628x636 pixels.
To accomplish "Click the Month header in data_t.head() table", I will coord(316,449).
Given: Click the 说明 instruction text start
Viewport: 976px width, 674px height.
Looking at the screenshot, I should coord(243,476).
...
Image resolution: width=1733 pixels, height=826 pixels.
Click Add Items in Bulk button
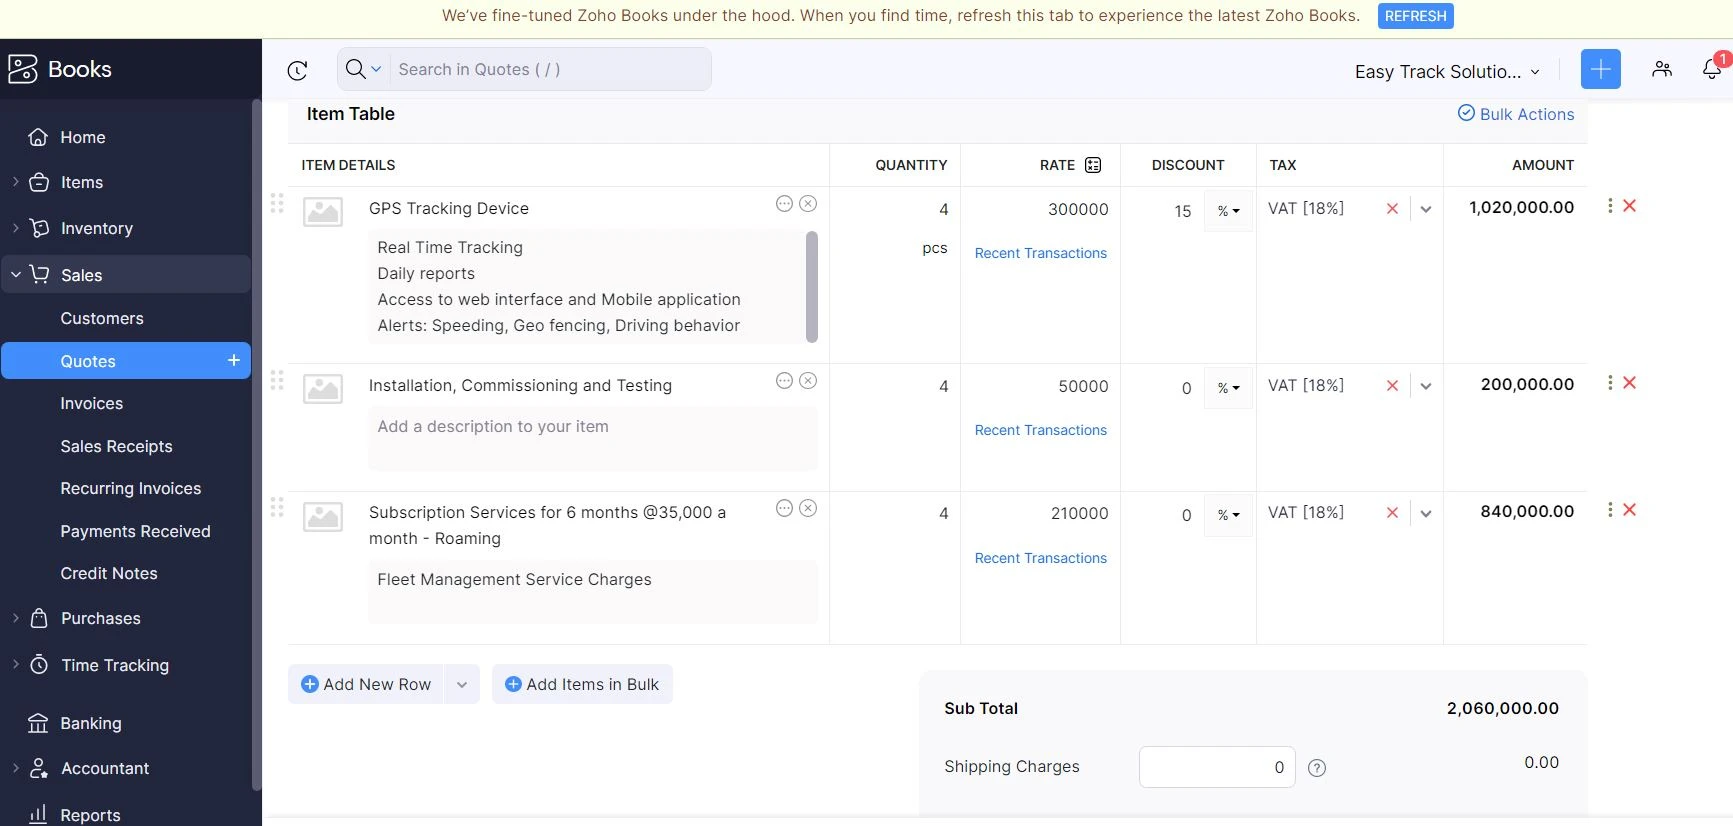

## AUFGABENSTELLUNG:
Wiederhole wortgetreu den Abschnitt, der mit der Zeile beginnt, die „628x636 pixels.“ enthält, und mit der Zeile endet, die „Looking at the“ enthält, beide Zeilen eingeschlossen.

## KORREKTE ANTWORT:
628x636 pixels.
To accomplish "Click the Month header in data_t.head() table", I will coord(316,449).
Given: Click the 说明 instruction text start
Viewport: 976px width, 674px height.
Looking at the screenshot, I should coord(243,476).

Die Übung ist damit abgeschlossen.